What you have to do —
Pick out every line in the rows below that contains the word "will", and copy each one in full.

===== The input =====

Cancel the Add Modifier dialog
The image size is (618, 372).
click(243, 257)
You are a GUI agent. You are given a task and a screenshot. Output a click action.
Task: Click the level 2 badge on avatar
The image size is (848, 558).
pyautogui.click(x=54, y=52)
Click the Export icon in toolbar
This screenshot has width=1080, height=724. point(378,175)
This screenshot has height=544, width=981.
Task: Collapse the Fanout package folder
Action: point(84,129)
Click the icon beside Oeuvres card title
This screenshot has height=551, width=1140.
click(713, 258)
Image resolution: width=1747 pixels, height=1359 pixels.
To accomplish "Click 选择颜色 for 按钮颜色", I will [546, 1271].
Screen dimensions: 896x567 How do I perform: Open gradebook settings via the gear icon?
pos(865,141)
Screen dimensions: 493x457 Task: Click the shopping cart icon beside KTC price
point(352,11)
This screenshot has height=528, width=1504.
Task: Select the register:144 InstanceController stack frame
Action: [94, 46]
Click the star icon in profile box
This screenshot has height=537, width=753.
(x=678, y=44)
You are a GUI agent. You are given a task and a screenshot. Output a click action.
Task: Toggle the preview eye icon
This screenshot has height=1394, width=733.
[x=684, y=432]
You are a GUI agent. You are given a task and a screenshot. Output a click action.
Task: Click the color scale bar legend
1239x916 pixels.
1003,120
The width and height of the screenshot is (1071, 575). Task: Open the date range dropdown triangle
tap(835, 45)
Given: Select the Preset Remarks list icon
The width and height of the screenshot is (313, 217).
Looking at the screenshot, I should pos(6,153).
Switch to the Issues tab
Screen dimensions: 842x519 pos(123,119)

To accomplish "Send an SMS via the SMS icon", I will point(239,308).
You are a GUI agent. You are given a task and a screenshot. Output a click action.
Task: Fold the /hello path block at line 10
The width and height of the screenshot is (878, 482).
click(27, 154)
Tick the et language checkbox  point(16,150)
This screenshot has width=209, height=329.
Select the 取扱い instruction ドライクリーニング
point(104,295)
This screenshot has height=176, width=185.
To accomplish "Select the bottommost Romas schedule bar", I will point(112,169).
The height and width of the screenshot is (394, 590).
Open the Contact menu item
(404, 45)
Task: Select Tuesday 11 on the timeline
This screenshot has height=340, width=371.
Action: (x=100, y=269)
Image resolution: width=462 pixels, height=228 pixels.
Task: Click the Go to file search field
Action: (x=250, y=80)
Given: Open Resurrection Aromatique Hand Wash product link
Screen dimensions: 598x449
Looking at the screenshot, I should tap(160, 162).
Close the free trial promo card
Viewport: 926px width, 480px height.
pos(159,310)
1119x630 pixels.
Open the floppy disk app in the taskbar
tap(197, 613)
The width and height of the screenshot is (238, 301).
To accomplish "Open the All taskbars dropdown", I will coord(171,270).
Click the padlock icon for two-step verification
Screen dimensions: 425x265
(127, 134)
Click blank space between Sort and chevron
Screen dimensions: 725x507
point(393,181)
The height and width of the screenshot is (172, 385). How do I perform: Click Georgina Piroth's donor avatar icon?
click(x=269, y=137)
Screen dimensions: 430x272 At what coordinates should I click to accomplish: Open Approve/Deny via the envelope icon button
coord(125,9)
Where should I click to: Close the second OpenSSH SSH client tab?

=====

Exercise response —
To accomplish "Click 选择颜色 for 按钮颜色", I will [546, 1271].
To accomplish "Send an SMS via the SMS icon", I will point(239,308).
To accomplish "Select the bottommost Romas schedule bar", I will point(112,169).
To accomplish "Open the All taskbars dropdown", I will coord(171,270).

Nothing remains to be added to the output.